What is being asked
Work out how many lines in the records below include the string "Image", and reply with that number alone.

Items from a dataset:
::::::

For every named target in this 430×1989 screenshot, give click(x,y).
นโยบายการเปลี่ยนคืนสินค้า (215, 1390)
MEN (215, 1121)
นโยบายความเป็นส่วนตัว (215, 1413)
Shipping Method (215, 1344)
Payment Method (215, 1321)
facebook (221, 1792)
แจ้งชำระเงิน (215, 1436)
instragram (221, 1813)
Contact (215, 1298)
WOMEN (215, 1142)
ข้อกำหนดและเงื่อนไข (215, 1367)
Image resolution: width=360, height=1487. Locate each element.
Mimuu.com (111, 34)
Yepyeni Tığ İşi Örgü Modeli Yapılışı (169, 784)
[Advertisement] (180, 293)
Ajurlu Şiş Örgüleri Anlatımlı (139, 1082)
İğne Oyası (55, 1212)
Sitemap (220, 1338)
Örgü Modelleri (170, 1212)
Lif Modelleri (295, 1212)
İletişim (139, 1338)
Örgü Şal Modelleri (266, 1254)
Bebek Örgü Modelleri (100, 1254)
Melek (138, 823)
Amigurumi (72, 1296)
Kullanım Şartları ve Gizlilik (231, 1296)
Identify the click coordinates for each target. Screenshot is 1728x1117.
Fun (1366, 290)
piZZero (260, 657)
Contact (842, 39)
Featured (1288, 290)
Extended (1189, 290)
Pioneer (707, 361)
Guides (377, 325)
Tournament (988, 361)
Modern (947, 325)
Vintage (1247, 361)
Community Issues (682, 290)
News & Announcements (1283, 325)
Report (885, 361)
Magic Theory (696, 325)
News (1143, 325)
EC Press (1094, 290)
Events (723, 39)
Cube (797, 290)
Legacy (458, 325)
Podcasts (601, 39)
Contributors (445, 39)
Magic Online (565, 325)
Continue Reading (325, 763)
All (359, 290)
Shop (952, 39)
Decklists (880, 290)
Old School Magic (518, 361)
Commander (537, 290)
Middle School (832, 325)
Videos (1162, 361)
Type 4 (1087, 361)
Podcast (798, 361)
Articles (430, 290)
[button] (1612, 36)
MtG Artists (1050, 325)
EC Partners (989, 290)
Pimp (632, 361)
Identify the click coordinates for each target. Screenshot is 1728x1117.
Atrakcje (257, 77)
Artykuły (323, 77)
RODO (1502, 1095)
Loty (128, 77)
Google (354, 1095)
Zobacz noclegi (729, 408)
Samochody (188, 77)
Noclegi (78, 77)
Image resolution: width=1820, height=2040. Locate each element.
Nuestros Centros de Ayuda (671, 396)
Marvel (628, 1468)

::::::

Task result
2